# [ACTION ITEM]
Line by line, restate the material exactly.

# [GIVEN DATA]
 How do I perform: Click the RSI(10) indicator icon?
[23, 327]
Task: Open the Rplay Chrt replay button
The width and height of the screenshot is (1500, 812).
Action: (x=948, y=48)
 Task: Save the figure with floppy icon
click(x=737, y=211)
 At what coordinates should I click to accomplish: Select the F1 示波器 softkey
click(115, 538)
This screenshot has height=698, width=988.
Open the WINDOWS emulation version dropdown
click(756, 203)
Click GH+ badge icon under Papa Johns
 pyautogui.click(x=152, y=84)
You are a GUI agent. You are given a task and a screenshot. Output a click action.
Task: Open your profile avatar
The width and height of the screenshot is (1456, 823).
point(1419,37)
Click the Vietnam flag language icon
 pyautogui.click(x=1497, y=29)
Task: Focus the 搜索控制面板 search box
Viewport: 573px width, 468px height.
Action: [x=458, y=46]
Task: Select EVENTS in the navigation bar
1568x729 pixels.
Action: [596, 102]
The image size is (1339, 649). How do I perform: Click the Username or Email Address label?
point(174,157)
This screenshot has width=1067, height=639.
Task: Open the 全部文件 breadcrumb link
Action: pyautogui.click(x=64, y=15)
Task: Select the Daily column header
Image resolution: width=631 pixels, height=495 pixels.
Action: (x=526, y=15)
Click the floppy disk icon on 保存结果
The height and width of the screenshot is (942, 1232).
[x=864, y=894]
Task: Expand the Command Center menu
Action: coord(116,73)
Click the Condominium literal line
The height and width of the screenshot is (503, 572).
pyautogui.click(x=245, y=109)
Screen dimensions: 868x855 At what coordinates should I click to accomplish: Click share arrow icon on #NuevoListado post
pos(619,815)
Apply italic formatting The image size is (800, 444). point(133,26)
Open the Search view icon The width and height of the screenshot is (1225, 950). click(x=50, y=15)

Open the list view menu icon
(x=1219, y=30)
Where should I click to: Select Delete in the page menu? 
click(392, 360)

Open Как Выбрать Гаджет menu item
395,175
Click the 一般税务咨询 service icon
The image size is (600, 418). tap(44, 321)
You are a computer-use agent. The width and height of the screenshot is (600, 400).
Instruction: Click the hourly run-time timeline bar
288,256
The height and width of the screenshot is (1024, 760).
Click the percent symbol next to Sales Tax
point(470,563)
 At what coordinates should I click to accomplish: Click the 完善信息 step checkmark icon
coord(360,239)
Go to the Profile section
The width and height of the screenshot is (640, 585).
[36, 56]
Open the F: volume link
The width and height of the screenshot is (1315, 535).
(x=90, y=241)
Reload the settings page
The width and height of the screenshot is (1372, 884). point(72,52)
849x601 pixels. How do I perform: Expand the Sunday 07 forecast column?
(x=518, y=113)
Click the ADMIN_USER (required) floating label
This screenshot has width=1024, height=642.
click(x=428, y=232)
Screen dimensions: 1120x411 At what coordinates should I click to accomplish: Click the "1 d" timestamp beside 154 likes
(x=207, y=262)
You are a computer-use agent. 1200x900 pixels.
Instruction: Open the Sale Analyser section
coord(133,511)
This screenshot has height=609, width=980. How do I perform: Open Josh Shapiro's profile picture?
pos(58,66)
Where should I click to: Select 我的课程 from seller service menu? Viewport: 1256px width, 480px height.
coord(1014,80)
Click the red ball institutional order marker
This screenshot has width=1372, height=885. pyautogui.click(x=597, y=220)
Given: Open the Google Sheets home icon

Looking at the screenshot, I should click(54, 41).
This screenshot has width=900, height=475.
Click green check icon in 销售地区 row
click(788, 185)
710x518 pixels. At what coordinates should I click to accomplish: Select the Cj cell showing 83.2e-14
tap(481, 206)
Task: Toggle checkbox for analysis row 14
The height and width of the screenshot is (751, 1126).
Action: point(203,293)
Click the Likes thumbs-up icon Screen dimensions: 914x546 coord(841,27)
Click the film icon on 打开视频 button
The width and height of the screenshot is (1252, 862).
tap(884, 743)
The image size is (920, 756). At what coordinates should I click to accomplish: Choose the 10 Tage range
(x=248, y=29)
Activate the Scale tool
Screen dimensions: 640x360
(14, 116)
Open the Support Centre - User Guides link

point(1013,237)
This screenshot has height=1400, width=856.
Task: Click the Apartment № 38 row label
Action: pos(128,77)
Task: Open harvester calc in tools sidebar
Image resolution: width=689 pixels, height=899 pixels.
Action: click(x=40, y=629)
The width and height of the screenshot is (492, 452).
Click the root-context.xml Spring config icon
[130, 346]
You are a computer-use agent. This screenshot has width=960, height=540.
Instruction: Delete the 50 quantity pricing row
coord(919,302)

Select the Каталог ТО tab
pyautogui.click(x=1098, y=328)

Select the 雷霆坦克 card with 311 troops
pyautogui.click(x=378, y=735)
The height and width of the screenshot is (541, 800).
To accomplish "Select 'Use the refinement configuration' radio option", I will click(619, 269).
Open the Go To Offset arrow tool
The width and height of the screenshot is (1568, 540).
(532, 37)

# [COMPLETED TASK]
 How do I perform: Click the RSI(10) indicator icon?
[23, 327]
Task: Open the Rplay Chrt replay button
The width and height of the screenshot is (1500, 812).
Action: (x=948, y=48)
 Task: Save the figure with floppy icon
click(x=737, y=211)
 At what coordinates should I click to accomplish: Select the F1 示波器 softkey
click(115, 538)
This screenshot has height=698, width=988.
Open the WINDOWS emulation version dropdown
click(756, 203)
Click GH+ badge icon under Papa Johns
 pyautogui.click(x=152, y=84)
You are a GUI agent. You are given a task and a screenshot. Output a click action.
Task: Open your profile avatar
The width and height of the screenshot is (1456, 823).
point(1419,37)
Click the Vietnam flag language icon
 pyautogui.click(x=1497, y=29)
Task: Focus the 搜索控制面板 search box
Viewport: 573px width, 468px height.
Action: [x=458, y=46]
Task: Select EVENTS in the navigation bar
1568x729 pixels.
Action: [596, 102]
The image size is (1339, 649). How do I perform: Click the Username or Email Address label?
point(174,157)
This screenshot has width=1067, height=639.
Task: Open the 全部文件 breadcrumb link
Action: pyautogui.click(x=64, y=15)
Task: Select the Daily column header
Image resolution: width=631 pixels, height=495 pixels.
Action: (x=526, y=15)
Click the floppy disk icon on 保存结果
The height and width of the screenshot is (942, 1232).
[x=864, y=894]
Task: Expand the Command Center menu
Action: coord(116,73)
Click the Condominium literal line
The height and width of the screenshot is (503, 572).
pyautogui.click(x=245, y=109)
Screen dimensions: 868x855 At what coordinates should I click to accomplish: Click share arrow icon on #NuevoListado post
pos(619,815)
Apply italic formatting The image size is (800, 444). point(133,26)
Open the Search view icon The width and height of the screenshot is (1225, 950). click(x=50, y=15)

Open the list view menu icon
(x=1219, y=30)
Where should I click to: Select Delete in the page menu? 
click(392, 360)

Open Как Выбрать Гаджет menu item
395,175
Click the 一般税务咨询 service icon
The image size is (600, 418). tap(44, 321)
You are a computer-use agent. The width and height of the screenshot is (600, 400).
Instruction: Click the hourly run-time timeline bar
288,256
The height and width of the screenshot is (1024, 760).
Click the percent symbol next to Sales Tax
point(470,563)
 At what coordinates should I click to accomplish: Click the 完善信息 step checkmark icon
coord(360,239)
Go to the Profile section
The width and height of the screenshot is (640, 585).
[36, 56]
Open the F: volume link
The width and height of the screenshot is (1315, 535).
(x=90, y=241)
Reload the settings page
The width and height of the screenshot is (1372, 884). point(72,52)
849x601 pixels. How do I perform: Expand the Sunday 07 forecast column?
(x=518, y=113)
Click the ADMIN_USER (required) floating label
This screenshot has width=1024, height=642.
click(x=428, y=232)
Screen dimensions: 1120x411 At what coordinates should I click to accomplish: Click the "1 d" timestamp beside 154 likes
(x=207, y=262)
You are a computer-use agent. 1200x900 pixels.
Instruction: Open the Sale Analyser section
coord(133,511)
This screenshot has height=609, width=980. How do I perform: Open Josh Shapiro's profile picture?
pos(58,66)
Where should I click to: Select 我的课程 from seller service menu? Viewport: 1256px width, 480px height.
coord(1014,80)
Click the red ball institutional order marker
This screenshot has width=1372, height=885. pyautogui.click(x=597, y=220)
Given: Open the Google Sheets home icon

Looking at the screenshot, I should click(54, 41).
This screenshot has width=900, height=475.
Click green check icon in 销售地区 row
click(788, 185)
710x518 pixels. At what coordinates should I click to accomplish: Select the Cj cell showing 83.2e-14
tap(481, 206)
Task: Toggle checkbox for analysis row 14
The height and width of the screenshot is (751, 1126).
Action: point(203,293)
Click the Likes thumbs-up icon Screen dimensions: 914x546 coord(841,27)
Click the film icon on 打开视频 button
The width and height of the screenshot is (1252, 862).
tap(884, 743)
The image size is (920, 756). At what coordinates should I click to accomplish: Choose the 10 Tage range
(x=248, y=29)
Activate the Scale tool
Screen dimensions: 640x360
(14, 116)
Open the Support Centre - User Guides link

point(1013,237)
This screenshot has height=1400, width=856.
Task: Click the Apartment № 38 row label
Action: pos(128,77)
Task: Open harvester calc in tools sidebar
Image resolution: width=689 pixels, height=899 pixels.
Action: click(x=40, y=629)
The width and height of the screenshot is (492, 452).
Click the root-context.xml Spring config icon
[130, 346]
You are a computer-use agent. This screenshot has width=960, height=540.
Instruction: Delete the 50 quantity pricing row
coord(919,302)

Select the Каталог ТО tab
pyautogui.click(x=1098, y=328)

Select the 雷霆坦克 card with 311 troops
pyautogui.click(x=378, y=735)
The height and width of the screenshot is (541, 800).
To accomplish "Select 'Use the refinement configuration' radio option", I will click(619, 269).
Open the Go To Offset arrow tool
The width and height of the screenshot is (1568, 540).
(532, 37)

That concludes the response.